KUALA LUMPUR (Nov 2): Shares in Ekovest Bhd tumbled as much as 22% yesterday, as investors reacted negatively to news that its executive chairman and major shareholder Tan Sri Lim Kang Hoo intends for it to acquire a 62% stake in Iskandar Waterfront City Bhd (IWCity).

The stock resumed trading yesterday after a two-day halt in anticipation of the announcement, to hit an intraday low of 91 sen in early trade. It closed 21 sen or 18.1% lower at 95 sen — its lowest closing since Dec 29, 2016 — to emerge as one of the biggest Bursa Malaysia decliners of the day. It lost RM456 million in market value in a single day.

Ekovest also saw a total of 366.5 million shares changing hands, thereby emerging as the most active stock yesterday.

Ekovest’s structured warrants (EKOVEST-CE) fell 16.5 sen or 71.74% to 6.5 sen yesterday, with 122.45 million shares done.

UOB Kay Hian analyst Ridhwan Effendy downgraded Ekovest’s stock to a “sell” rating with a lower target price of RM1.04 from RM1.45, saying Ekovest’s proposal to acquire a 62% stake in IWCity comes as a negative surprise. He foresees a negative near-term impact on Ekovest’s share price.

IWCity’s stock was not spared in the sell-off yesterday, falling as much as 9% to an intraday low of RM1.28. The counter pared earlier losses to close down 11 sen or 7.86% at RM1.29, causing it to lose RM92 million in value. A total of 32.33 million shares were traded.
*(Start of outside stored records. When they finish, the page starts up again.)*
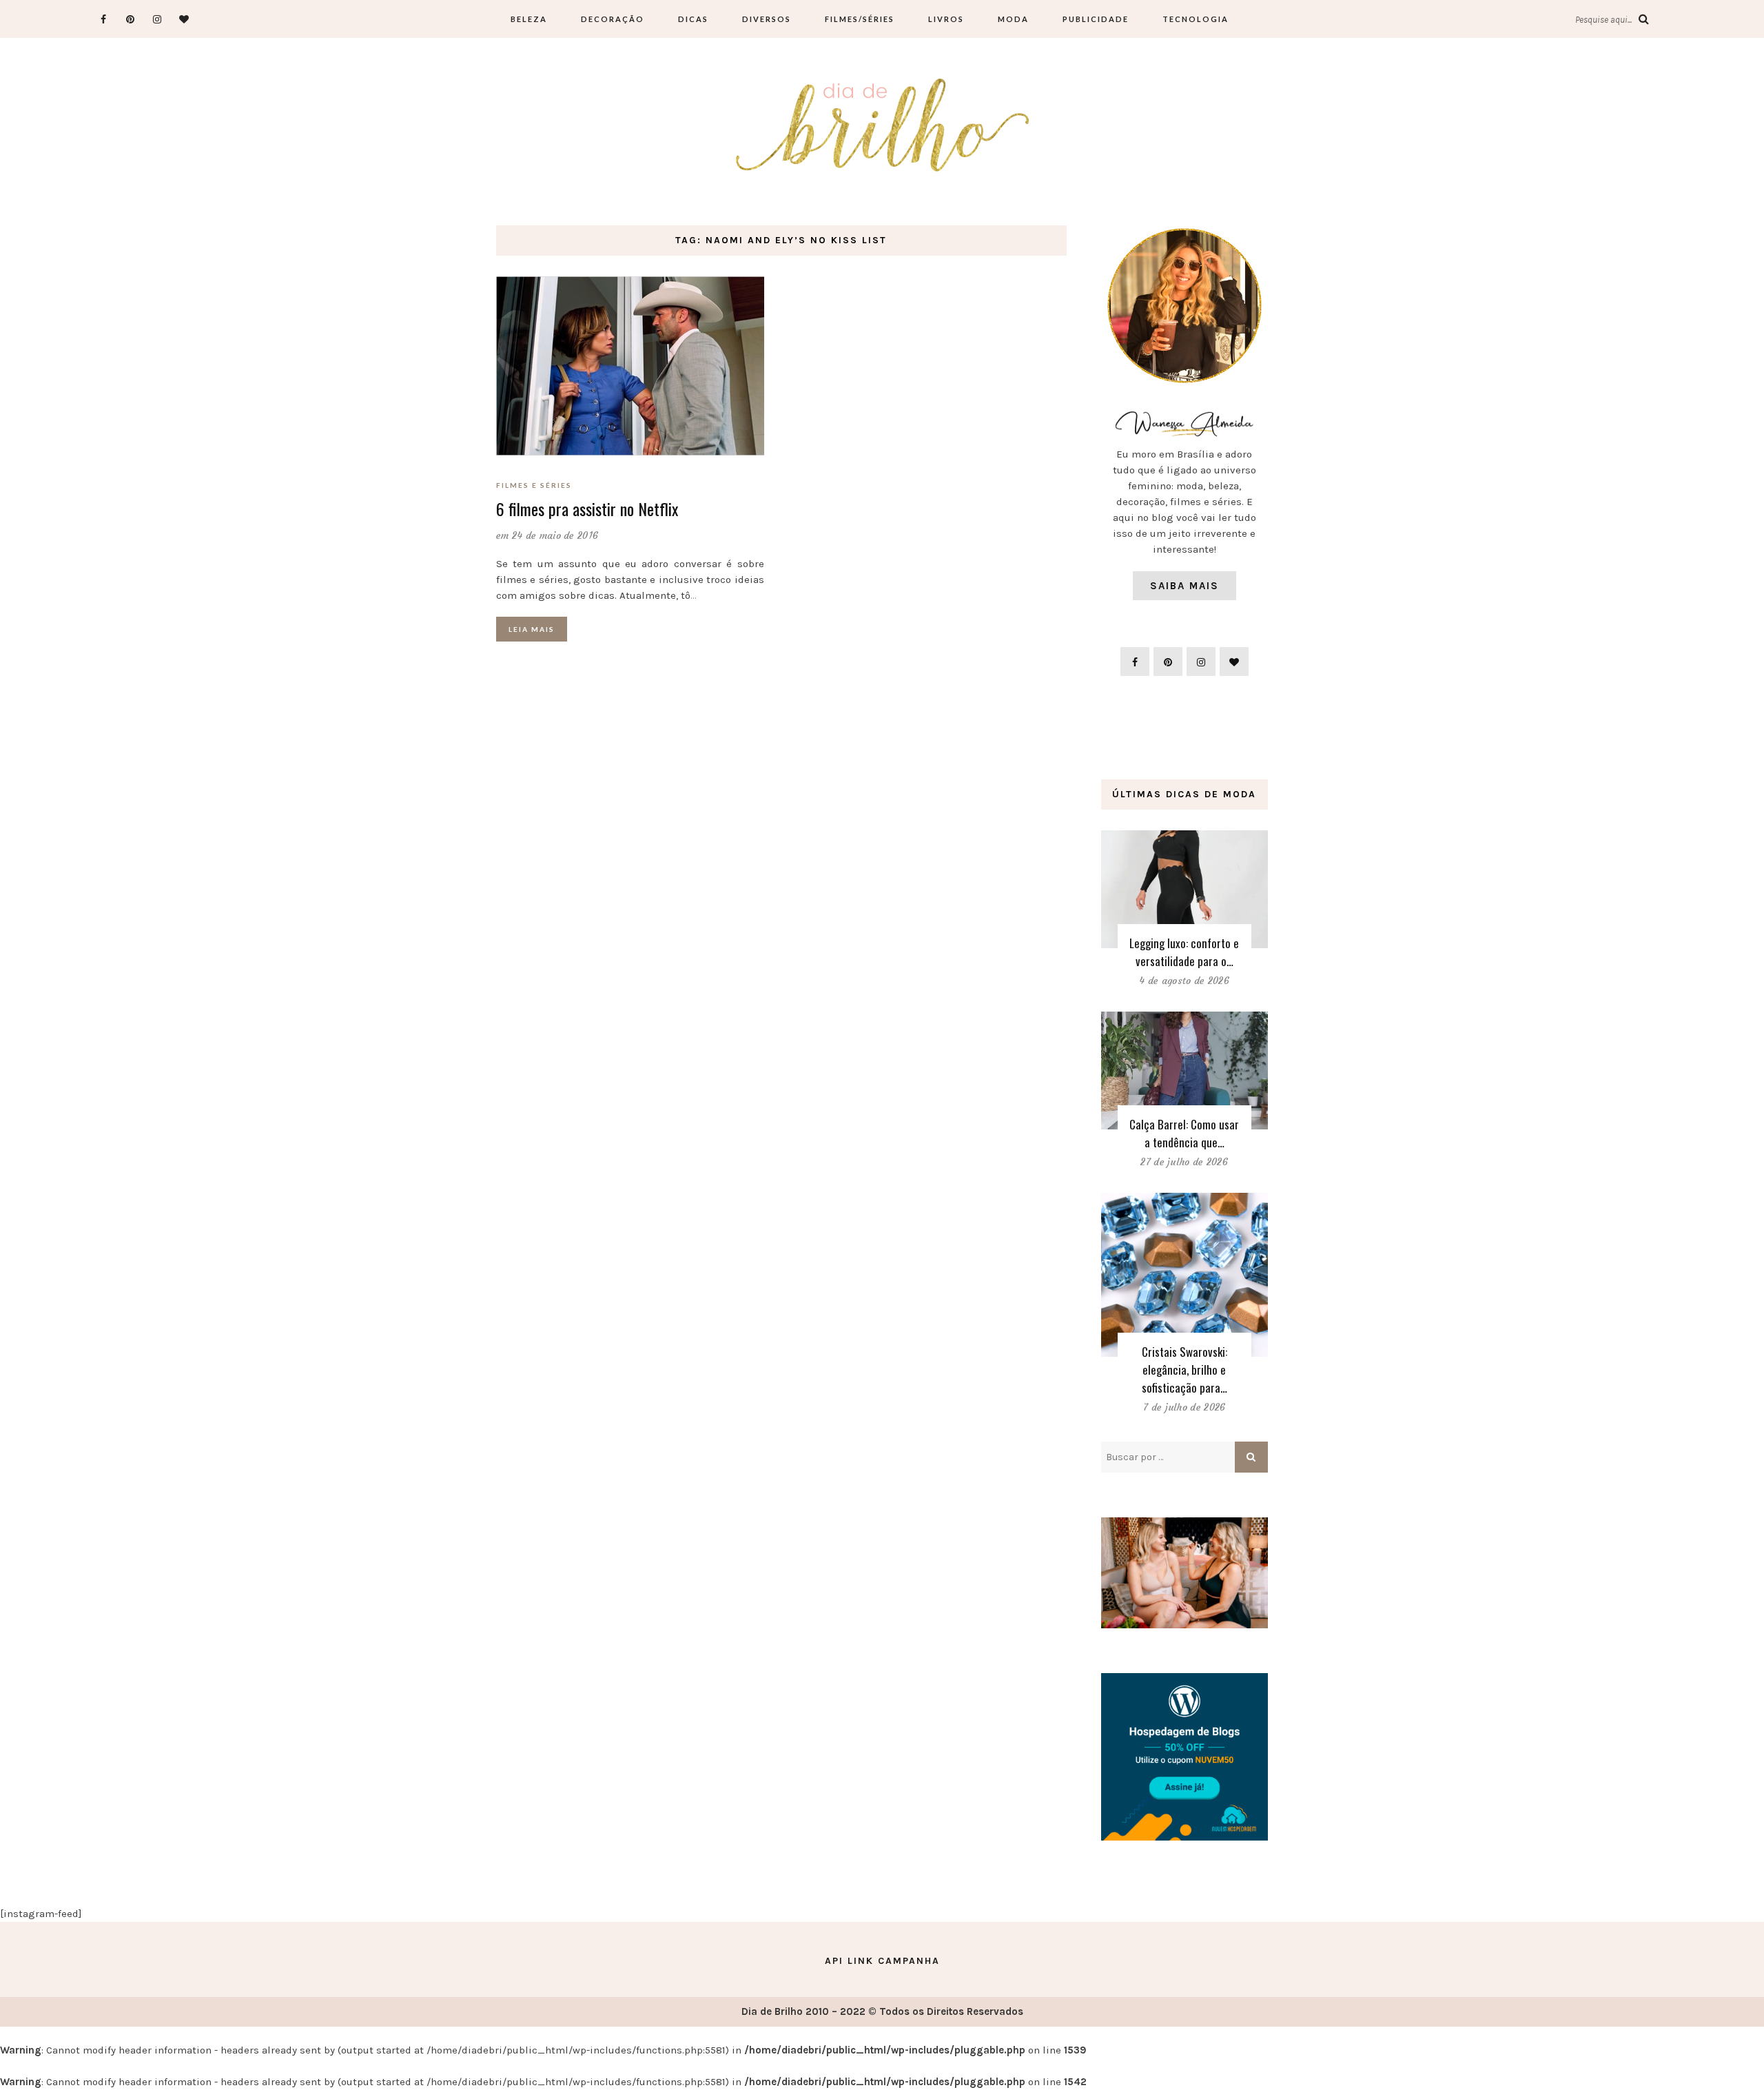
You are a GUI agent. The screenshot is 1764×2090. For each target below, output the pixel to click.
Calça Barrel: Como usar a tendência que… (1184, 1133)
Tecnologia (1195, 18)
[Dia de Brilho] (882, 126)
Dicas (693, 18)
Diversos (766, 18)
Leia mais (532, 629)
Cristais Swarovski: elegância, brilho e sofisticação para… (1184, 1369)
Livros (946, 18)
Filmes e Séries (534, 485)
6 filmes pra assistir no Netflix (587, 508)
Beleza (529, 18)
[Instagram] (156, 19)
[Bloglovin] (183, 19)
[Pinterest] (130, 19)
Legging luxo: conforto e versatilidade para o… (1184, 952)
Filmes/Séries (859, 18)
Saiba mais (1184, 586)
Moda (1013, 18)
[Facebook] (103, 19)
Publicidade (1096, 18)
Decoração (612, 18)
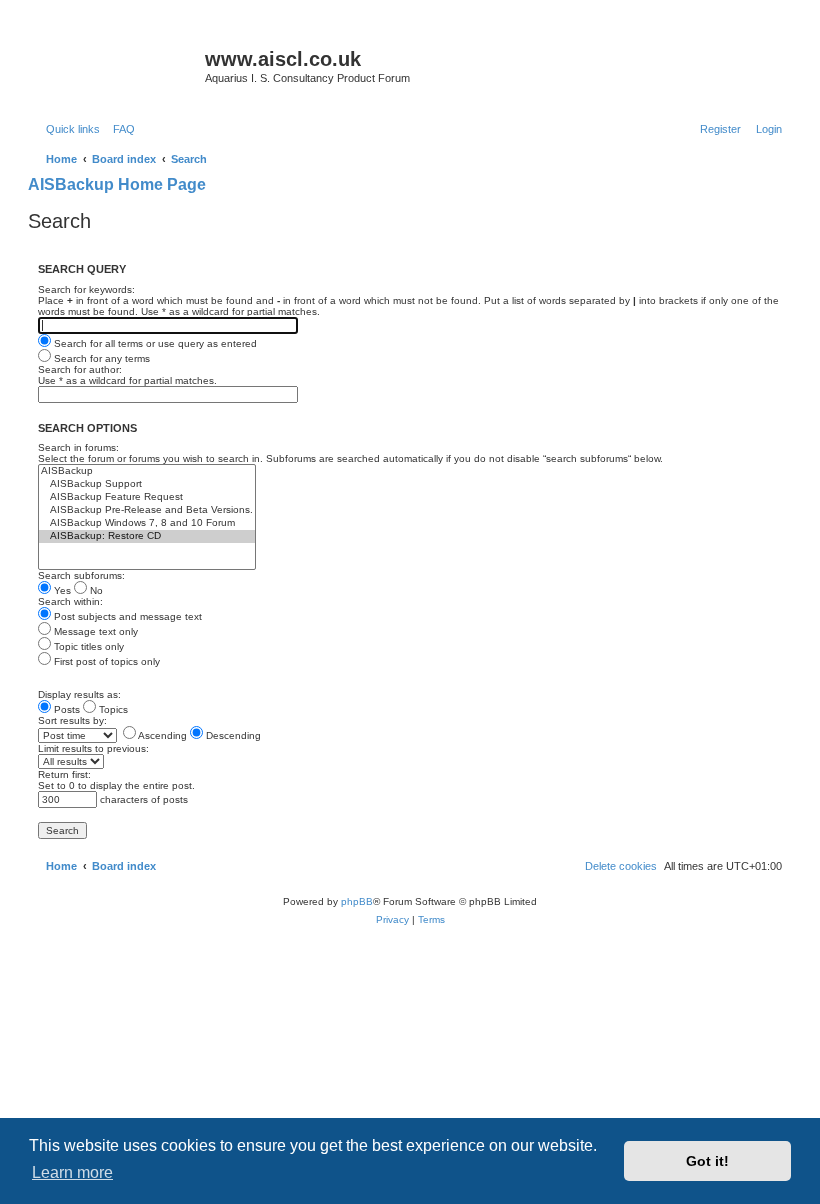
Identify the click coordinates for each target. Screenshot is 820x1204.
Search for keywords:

IWCity also emerged as one of the top active stocks and biggest losers of the day.

In a surprise announcement on Tuesday, IWCity said the company and its parent Iskandar Waterfront Holdings Sdn Bhd (IWH) have mutually agreed to terminate a plan to merge, which would see the establishment of one of the largest listed property developers on Bursa.

This follows a decision by the owners of the pieces of land that were supposed to be injected into the enlarged IWH — Sultan of Johor Sultan Ibrahim Sultan Iskandar and Kumpulan Prasarana Rakyat Johor Sdn Bhd (KPRJ) — to pull out of their participation in the restructuring exercise between the two companies.

As an alternative, Lim is now proposing Ekovest to buy the rest of the 62% stake not owned by IWH in IWCity through a cash consideration of RM1.50 per share or a one-for-one share swap deal.

Ridhwan said the proposal could see Ekovest forking out up to RM764 million in cash for the stake. This would result in Ekovest’s gearing rising up to 1.1 times from 0.8 times, and could cost the group RM38 million in financing cost per year at a 5% rate, he estimated.

“While equity fundraising could be an option, earnings per share would be diluted given the long-term nature of IWCity’s business, which focuses mainly on land disposals, making earnings delivery rather lumpy,” he said in a note to clients yesterday.

Also, assuming 50% of IWC shareholders opt for the issuance of an Ekovest share, prospective financial year 2018 price earnings for Ekovest could rise to 18.5 times from 16.7 times based on the last traded price.

Still, Ridhwan noted there is a “decent chance” of the deal not going through as institutional holding stands at about 20%. Ekovest would need at least 50.1% of shareholders’ approval for the proposed transaction to go through, excluding Lim and related parties who own more than 50% of Ekovest.

“Our target price could potentially be revised upwards, but not fully restored, should the deal be blocked and no longer pursued by management,” he said.

In May, Ekovest and IWCity also suffered a plunge in their stock price after government-owned TRX City Sdn Bhd terminated its planned sale of a 60% stake in Bandar Malaysia Sdn Bhd to IWH CREC Sdn Bhd. The Bandar Malaysia project was considered the crown jewel of the IWCity-IWH merger exercise.

This article first appeared in The Edge Financial Daily, on Nov 2, 2017.